Les éléments fournis ne contiennent pas de données suffisamment fiables et sourcées pour établir précisément les mouvements du jour sur l’or, les actions asiatiques ou le S&P 500. Ces marchés ont pu réagir au climat général de risque, mais les sources disponibles ne permettent pas d’en tirer des chiffres vérifiés.
La confrontation autour d’Ormuz se déroulait alors que Washington préparait un nouveau durcissement économique. Reuters a rapporté que l’administration Trump envisageait des mesures que le secrétaire au Trésor Scott Bessent a qualifiées d’exceptionnellement sévères. Les dirigeants iraniens redoutaient pour leur part une aggravation des difficultés économiques et une reprise des troubles intérieurs.
Dans un autre article, Reuters a rapporté qu’un haut responsable iranien évoquait un passage à une posture « pleinement offensive » si l’accord intérimaire n’était pas appliqué et si la diplomatie échouait. Le responsable a également évoqué une possible opération destinée à briser le blocus naval américain. Il s’agit toutefois du propos rapporté d’un responsable, et non d’un changement opérationnel officiellement documenté : cette information doit être présentée comme une menace rapportée, pas comme une décision militaire établie.
La même prudence s’impose concernant les affirmations relatives à de prétendus détournements, immobilisations ou arraisonnements de navires par le Commandement central américain, ainsi qu’à une offensive iranienne coordonnée. Les éléments fournis ne permettent pas de confirmer indépendamment tous ces détails.

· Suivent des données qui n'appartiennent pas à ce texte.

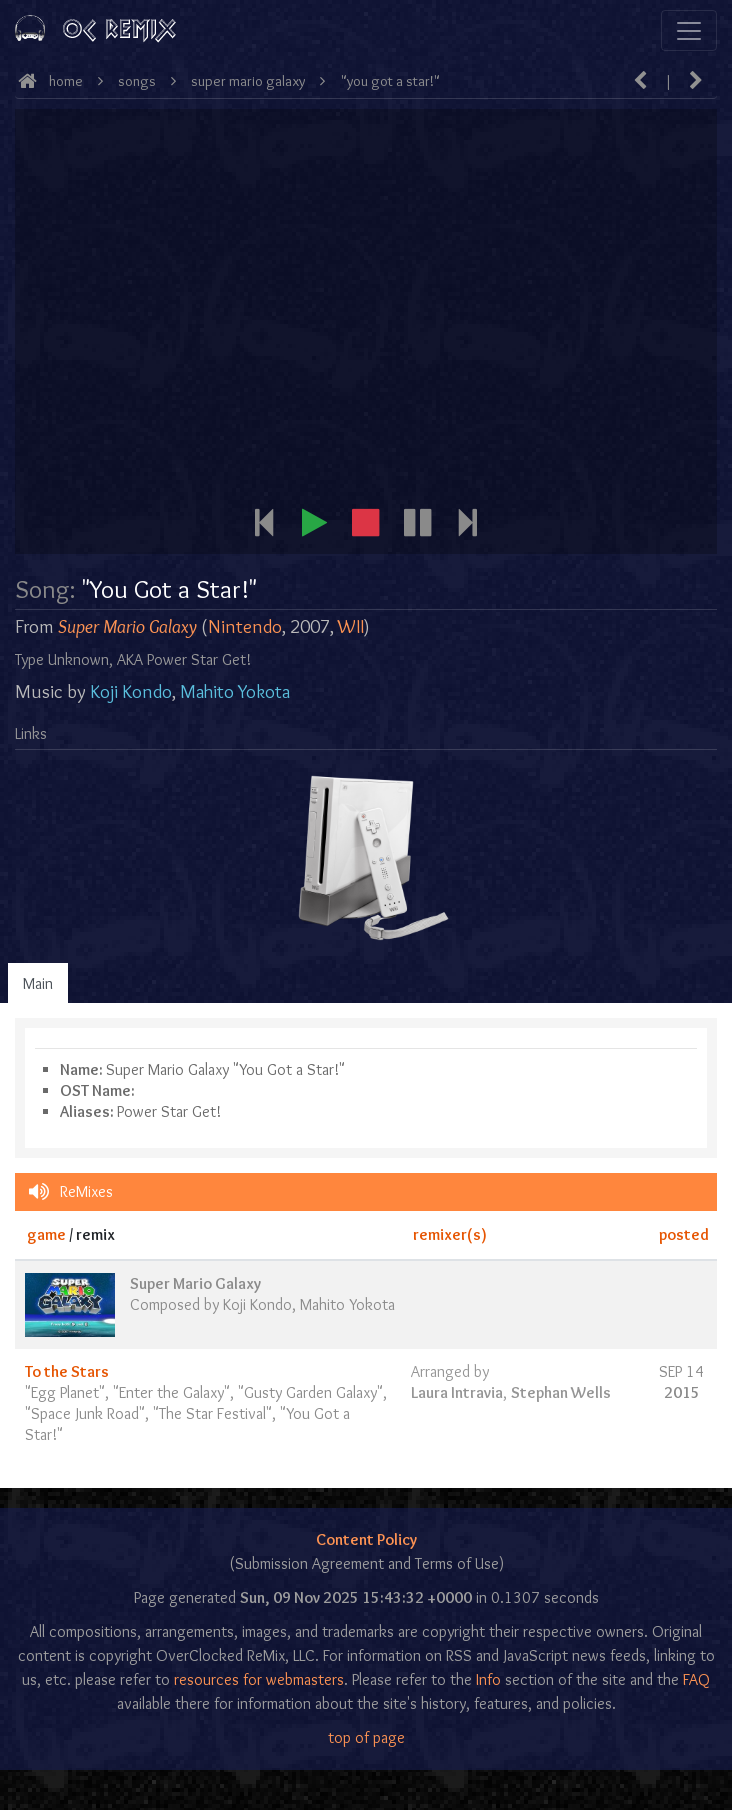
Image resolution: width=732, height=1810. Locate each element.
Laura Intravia (457, 1392)
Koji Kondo (131, 691)
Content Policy (366, 1539)
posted (684, 1234)
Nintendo (245, 626)
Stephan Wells (561, 1392)
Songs (137, 81)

La proposition rapportée de Donald Trump visant à déclarer le détroit d’Ormuz territoire américain s’inscrivait dans l’affrontement politique sur le contrôle de cette voie maritime. Dans un autre message, le président a demandé aux Américains d’accepter une hausse des prix de l’essence, présentée comme le coût à payer pour contenir l’Iran et l’empêcher d’obtenir l’arme nucléaire.

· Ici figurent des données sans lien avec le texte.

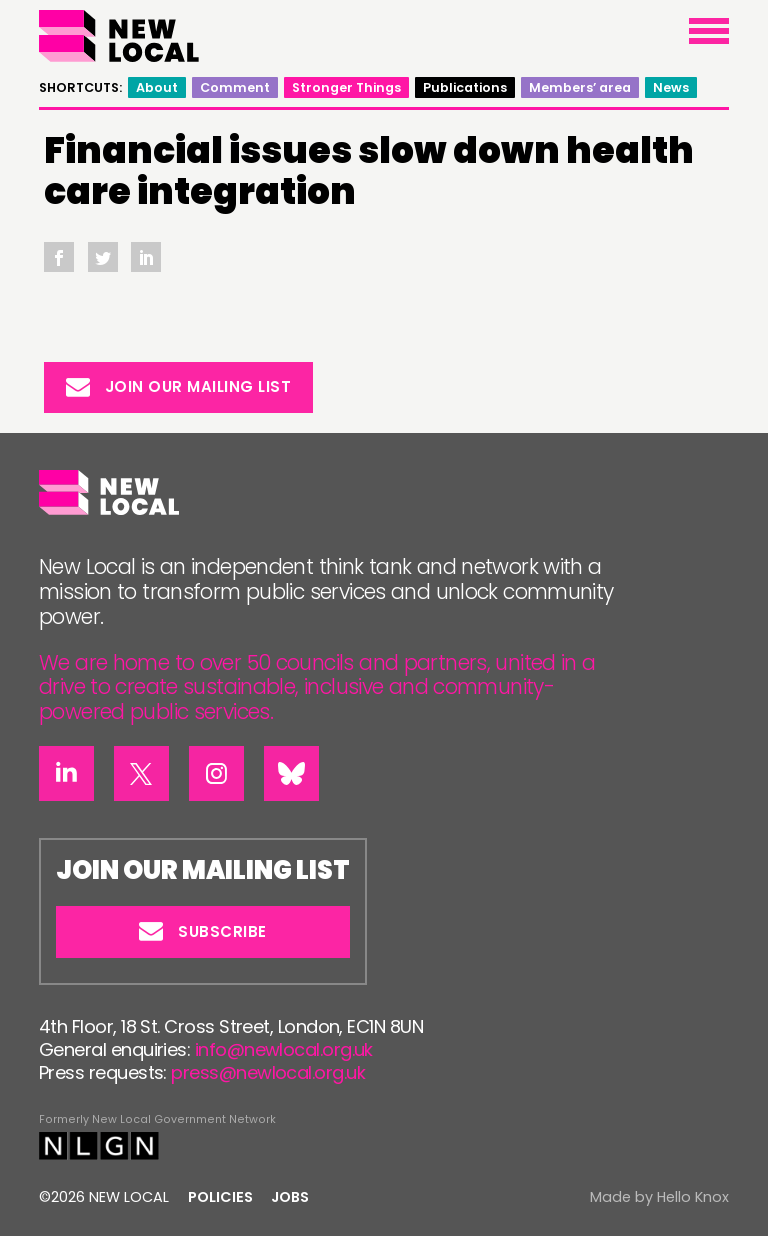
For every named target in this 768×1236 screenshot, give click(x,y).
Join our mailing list (179, 386)
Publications (465, 87)
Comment (235, 87)
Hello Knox (693, 1197)
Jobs (290, 1197)
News (671, 87)
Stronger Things (346, 87)
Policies (220, 1197)
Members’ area (580, 87)
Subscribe (203, 931)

Une déclaration présidentielle ne modifierait toutefois pas à elle seule la souveraineté du détroit ni son statut en droit international. La réponse de Hatami visait donc à la fois la question pratique — qui peut contrôler le trafic maritime ? — et la prétention politique de Washington à s’approprier unilatéralement la voie maritime.
Le fond du différend reste entier : l’Iran considère désormais Ormuz comme un levier stratégique durable et refuse un retour à la situation d’avant-guerre, tandis que les États-Unis rejettent un système qui donnerait à Téhéran un contrôle sans restriction du passage commercial. Tant que ces positions ne seront pas conciliées, le détroit restera à la fois un goulet d’étranglement pour le transport maritime, un facteur de risque pour les marchés de l’énergie et le principal instrument de négociation dans le conflit plus large entre Washington et Téhéran.